Monday, October 10, 2016


Wang and Ahmed (2003) describe the learning organization as the "collectivity of individual learning, training and development...within the organization." Rao (2016) contributes to this description by elaborating on the value of individual worker training to learning organizations. All three advance the belief that a learning organization's stability and growth is intimately tied to and dependent on individual workers' professional development. In this cognition of things, adult workers who are engaged in continuous learning and/or skill development are the essential--the most critical, perhaps--cogs in the learning organization machine; they help drive the organization forward and serve as stewards of the organization's culture. Furthermore, in the context of our ultra competitive labor markets, where learning organizations are increasingly jostling for survival, these adult workers/learners can be viewed as organizational assets as their ability to learn fast "constitutes the only sustainable competitive advantage at the disposal of a learning organization (Wang & Ahmad, 2003). In light of these admissions, it is a bit perplexing why learning organizations continuously turn to "training" as a means of developing their organizational assets.

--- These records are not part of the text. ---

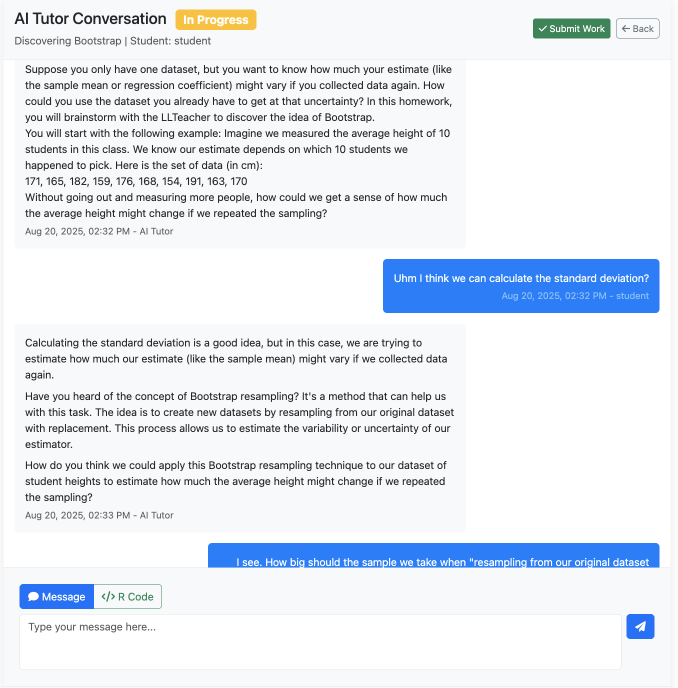
Task: Click the 'Discovering Bootstrap | Student: student' subtitle
Action: click(113, 41)
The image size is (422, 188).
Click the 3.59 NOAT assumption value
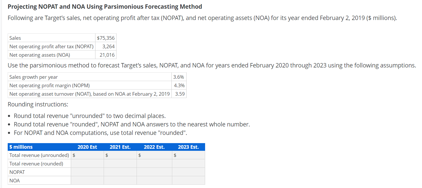click(x=180, y=94)
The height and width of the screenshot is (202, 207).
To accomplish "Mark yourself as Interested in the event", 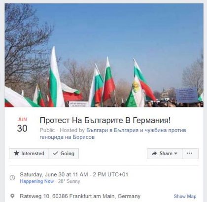I will (x=29, y=154).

Rao, after all, defines training as "the process involved in improving the aptitudes, skills and abilities of [...] employees to perform specific jobs" (2016). This definition recalls Kegan's (2000) conception of informational learning and brings to mind Argyris and Schon's single-loop learning theory. In both cases, the role of the adult learner/worker is tied to a specific task and behavior and remains largely at odds with the long-term needs of the learning organization, which is survival. To survive, learning organizations must see beyond the stable present and actively plan for future turmoil (risk). Training, as posited by Rao, does not allow for this; Rao's training merely facilitates a "business as usual" mentality. It helps a learning organization, via its adult workers, become good at what it does--specialization--but it doesn't impart those adaptive skills that are essential for long term survival. What then must a learning organization do if mere training can't facilitate survival in our increasingly complex market economy? Simply stated, learning organizations by way of their adult workers must pursue and encourage learning that is both meaningful and transformational and recalls both double and triple-loop learning. Doing this, I believe, will not only cultivate the insight and mental models needed to weather external risk and organizational competition, but it will ensure the long term survival of the learning organization. 

At this juncture, then, there is one question left to be asked: "if training is not the answer to the question of learning organization survival, why do most if not all learning organizations still make use of it as a means of developing workers' skills?" To me, this gets back to the notion of organizational stability. Organizations, learning or otherwise, have a bias toward stability because stability is safe and cost-effective, in the literal and figurative sense. Trainings, which often reflect organizational mission and culture, reinforce this stability by imparting an organization's "safe" values in workers. On the contrary, professional development that would be deemed transformational and emblematic of double and triple-loop learning is risky and costly. Mazirow (2001) states that transformational learning challenges the current mental model. In the workplace setting, the "current mental model" equates to the mission and/or culture of the learning organization; thus, transformational and double/triple-loop learning can amount to a destabilizing force that wreaks havoc on organizational stability by challenging and undermining the mission and/or culture of a learning organization.

In the end, training can be a force for good in that it can help learning organizations maintain their culture and mission; however, for learning organizations to survive (and thrive) in their resource starved and risk present ecosystems, a more robust means of professional development will be needed to facilitate the skill development of organizational (adult) workers.